The perfect ume jam
A basket of ripe ume perfumes the house with the scent of apricots. Their soft fuzzy skins a shade of sunny yellow flushed pink at the shoulders like fair skin that’s been in the sun too long. Ume, the fruits of the Prunus mume tree, are known in English as Chinese plums or Japanese apricots. In in common parlance we refer to them as the former, but they are more closely related by species to the latter, a fact easily understood when drawing in the ripe fruit’s fragrance.
This scent was a new discovery this year. Following in Kuniko’s footsteps, for years I had harvested our ume early, while still green. I don’t know why she did so, but for a long time she was my guide and I never questioned her ways. There is a type of ume that is meant to be harvested green and is well suited for ume syrup, ume liqueur, and caricari ume, a sweet crunchy ume delight. But we have an orchard full of Nanko Ume trees, the variety best suited to umeboshi, and over the last few years I’ve heard many people say it’s best to let them ripen. In a perfect scenario, they ought to be gathered as they naturally fall from the tree. But tsuyu, the plum rains season named for ume, makes such a feat difficult. So most folks harvest them on a dry day and let them ripen in baskets. Once they beam a bright yellow hue they are ready to be salted.
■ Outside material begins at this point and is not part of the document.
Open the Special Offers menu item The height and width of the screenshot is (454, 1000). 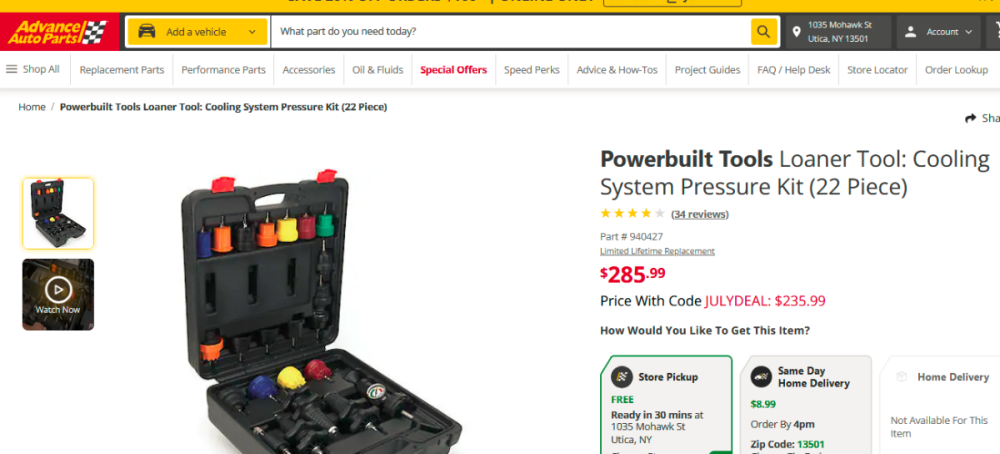pos(453,70)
So this year I decided to let the plums ripen before salting. Over 40 kilograms of ume now sit in their own brine, stained by red shiso, awaiting the drying season later in the summer. But an odd spring, too warm too soon, delivered a crop of unusually small fruits this year with many reaching full ripeness before reaching full size. Unfit for umeboshi, a basket of them sat on the table for a few days, their musty sweetness wafting through the house as I considered my options. I landed on an ume jam recipe that shows off their brilliant hue. The flesh of the ume is sweetened with kibizato, a light brown sugar from the south. Tart and sweet at the forefront, the taste is threaded with traces of a bitter undertone, making it one of the more complex and interesting pure fruit jams I’ve ever tasted. We’ve had far too many ume trees for far too long and the pantry shelves are buckling under the weight of far too many umeboshi. So going forward as my reserves of brilliant orange winter daidai marmalade wane, I’ll refill the jars with golden ume jam.